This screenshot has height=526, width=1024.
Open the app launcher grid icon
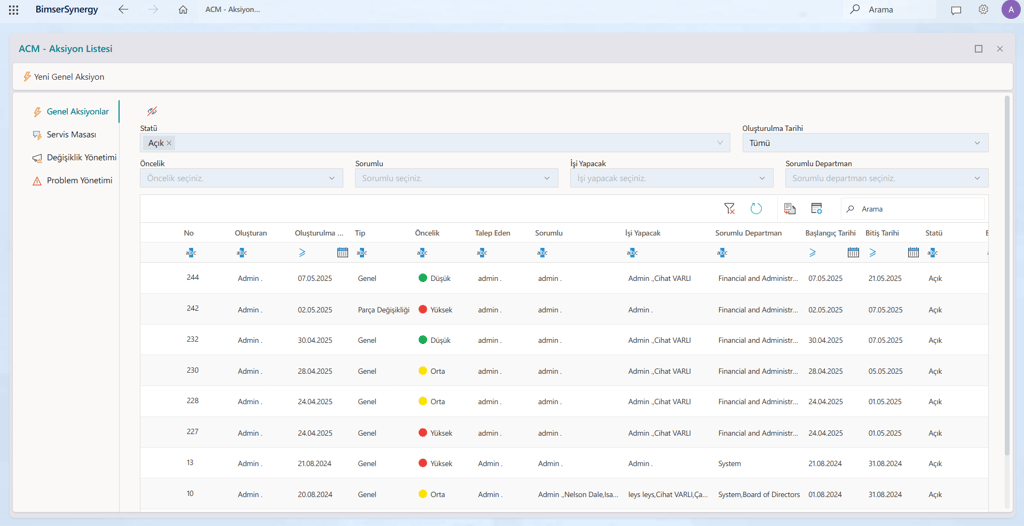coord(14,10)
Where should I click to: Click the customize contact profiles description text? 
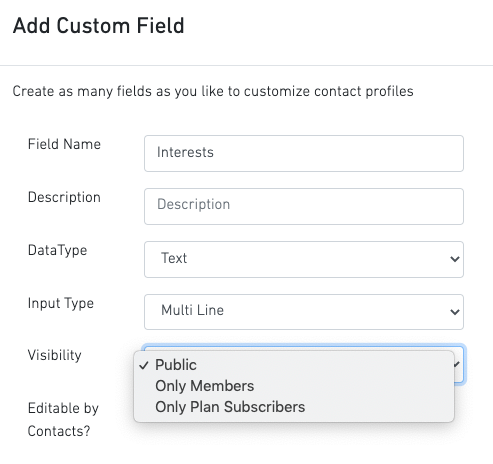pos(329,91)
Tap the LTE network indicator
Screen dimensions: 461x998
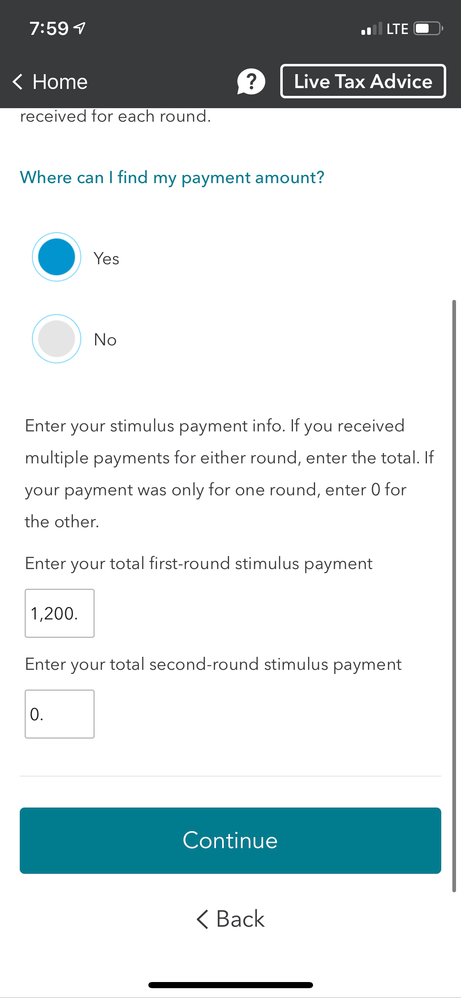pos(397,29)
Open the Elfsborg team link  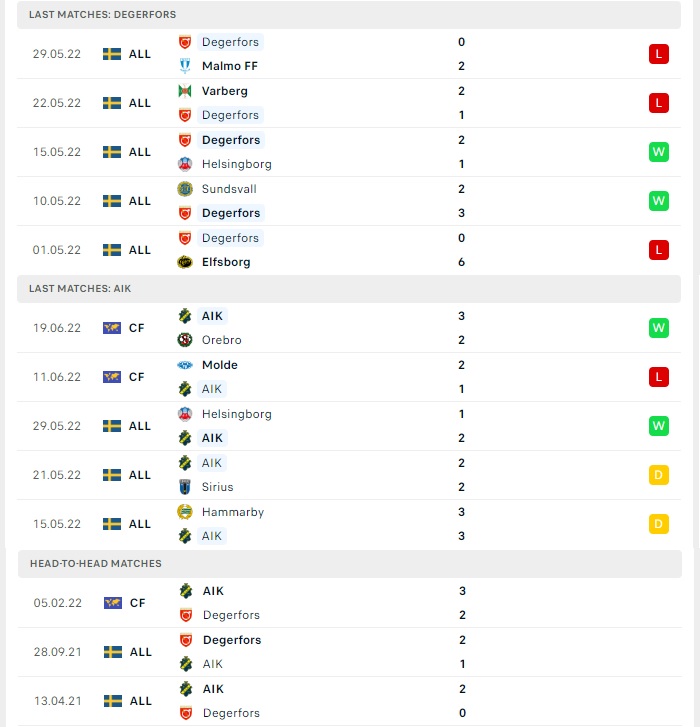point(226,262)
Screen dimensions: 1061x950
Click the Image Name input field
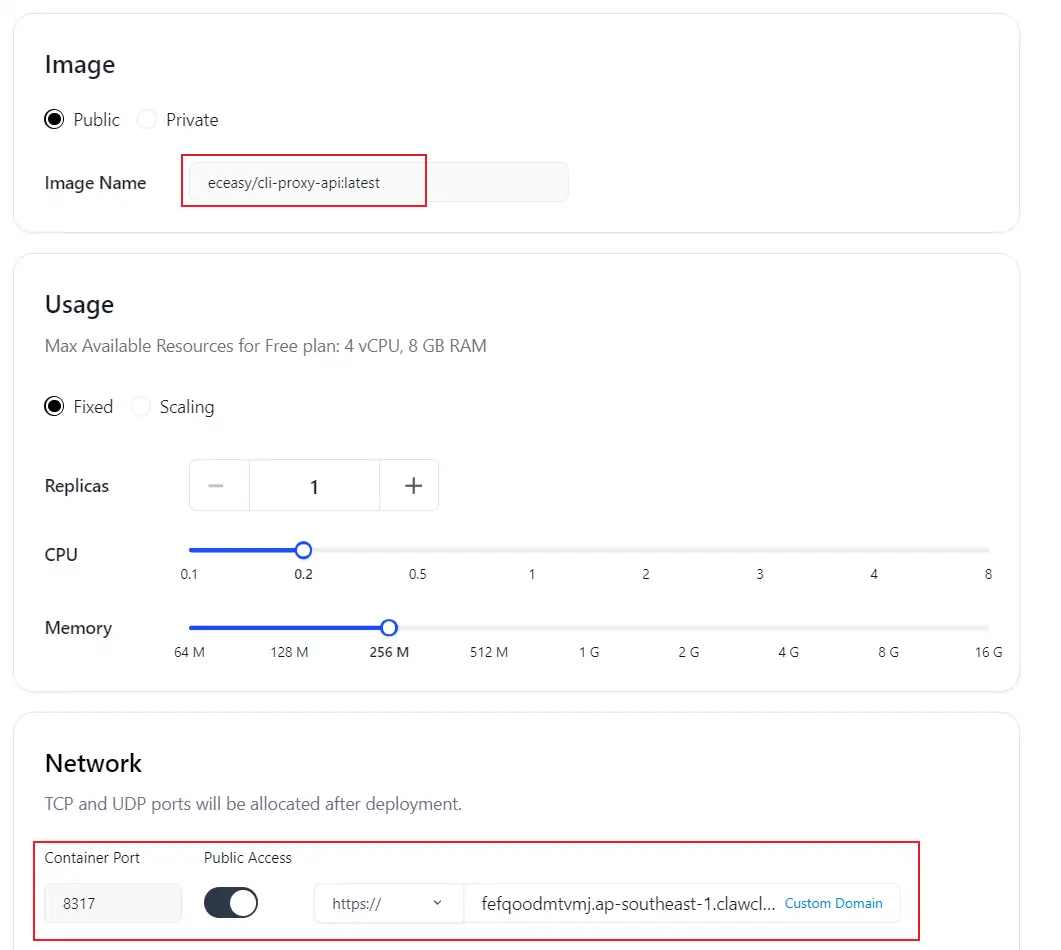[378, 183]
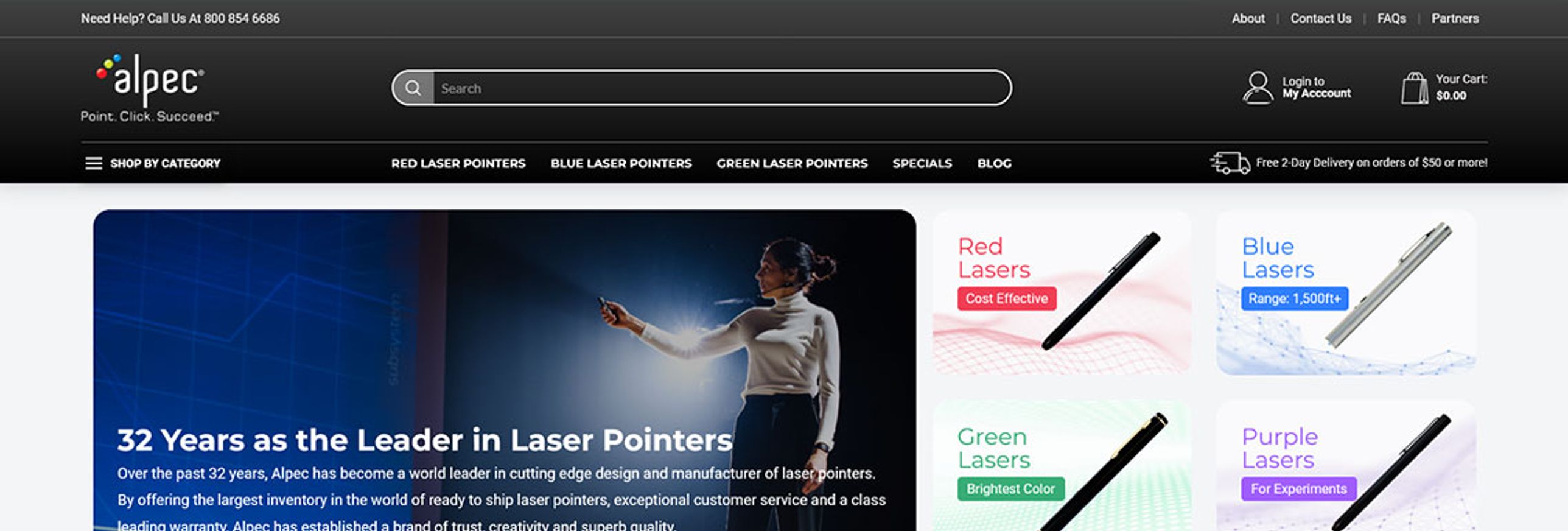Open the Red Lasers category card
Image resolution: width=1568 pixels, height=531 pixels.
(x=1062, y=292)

▬▬▬

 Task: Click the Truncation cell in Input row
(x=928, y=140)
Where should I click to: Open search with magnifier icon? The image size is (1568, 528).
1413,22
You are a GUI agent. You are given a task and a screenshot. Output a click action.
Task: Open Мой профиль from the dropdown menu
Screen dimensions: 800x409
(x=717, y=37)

▬▬▬

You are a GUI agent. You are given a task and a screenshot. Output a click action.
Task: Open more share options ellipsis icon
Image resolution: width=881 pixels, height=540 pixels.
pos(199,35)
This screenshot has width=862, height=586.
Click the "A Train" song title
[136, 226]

▬▬▬

_Work task_: Using the data above, copy each line that contains "screenshot".

_Exercise output_:
This screenshot has height=526, width=1024.
You are a GUI agent. You are given a task and a screenshot. Output a click action.
You are a GUI agent. You are given a task and a screenshot. Output a click action.
This screenshot has width=862, height=586.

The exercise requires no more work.